>> BEGIN Record list
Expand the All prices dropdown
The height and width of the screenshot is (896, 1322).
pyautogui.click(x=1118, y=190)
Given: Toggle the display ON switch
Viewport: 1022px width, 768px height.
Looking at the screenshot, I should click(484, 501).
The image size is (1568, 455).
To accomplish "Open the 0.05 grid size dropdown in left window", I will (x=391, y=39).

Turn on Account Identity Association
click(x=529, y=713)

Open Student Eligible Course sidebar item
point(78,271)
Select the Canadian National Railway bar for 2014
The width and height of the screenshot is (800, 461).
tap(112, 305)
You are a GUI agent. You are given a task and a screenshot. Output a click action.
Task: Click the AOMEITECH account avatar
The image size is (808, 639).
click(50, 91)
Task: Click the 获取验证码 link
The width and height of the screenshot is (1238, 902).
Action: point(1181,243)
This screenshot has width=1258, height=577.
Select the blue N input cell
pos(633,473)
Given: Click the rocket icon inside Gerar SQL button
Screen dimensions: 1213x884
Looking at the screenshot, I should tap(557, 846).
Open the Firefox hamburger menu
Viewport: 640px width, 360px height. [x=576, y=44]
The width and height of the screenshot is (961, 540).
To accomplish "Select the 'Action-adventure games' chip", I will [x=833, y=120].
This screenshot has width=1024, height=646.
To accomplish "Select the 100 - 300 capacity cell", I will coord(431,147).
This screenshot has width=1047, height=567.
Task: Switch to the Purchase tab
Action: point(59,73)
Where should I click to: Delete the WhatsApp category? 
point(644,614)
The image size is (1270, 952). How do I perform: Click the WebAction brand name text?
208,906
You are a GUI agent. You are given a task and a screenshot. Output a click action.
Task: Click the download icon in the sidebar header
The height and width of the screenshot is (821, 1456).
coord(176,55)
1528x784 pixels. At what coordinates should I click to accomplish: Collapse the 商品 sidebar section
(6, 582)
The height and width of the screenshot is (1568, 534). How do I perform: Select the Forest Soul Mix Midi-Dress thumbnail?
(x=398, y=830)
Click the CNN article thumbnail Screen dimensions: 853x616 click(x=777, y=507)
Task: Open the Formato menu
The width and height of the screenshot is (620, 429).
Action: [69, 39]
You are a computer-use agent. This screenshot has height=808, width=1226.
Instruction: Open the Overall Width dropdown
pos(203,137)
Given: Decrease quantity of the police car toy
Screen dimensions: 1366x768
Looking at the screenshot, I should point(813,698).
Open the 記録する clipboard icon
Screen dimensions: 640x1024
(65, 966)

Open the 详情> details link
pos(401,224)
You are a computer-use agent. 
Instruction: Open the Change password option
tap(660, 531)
>> END Record list
What to produce: Can you output, word for word, the part of the entries that opens with the line containing "The height and width of the screenshot is (1568, 534).", including that line, and runs through the end of the entries?

Task response:
The height and width of the screenshot is (1568, 534). How do I perform: Select the Forest Soul Mix Midi-Dress thumbnail?
(x=398, y=830)
Click the CNN article thumbnail Screen dimensions: 853x616 click(x=777, y=507)
Task: Open the Formato menu
The width and height of the screenshot is (620, 429).
Action: [69, 39]
You are a computer-use agent. This screenshot has height=808, width=1226.
Instruction: Open the Overall Width dropdown
pos(203,137)
Given: Decrease quantity of the police car toy
Screen dimensions: 1366x768
Looking at the screenshot, I should point(813,698).
Open the 記録する clipboard icon
Screen dimensions: 640x1024
(65, 966)

Open the 详情> details link
pos(401,224)
You are a computer-use agent. 
Instruction: Open the Change password option
tap(660, 531)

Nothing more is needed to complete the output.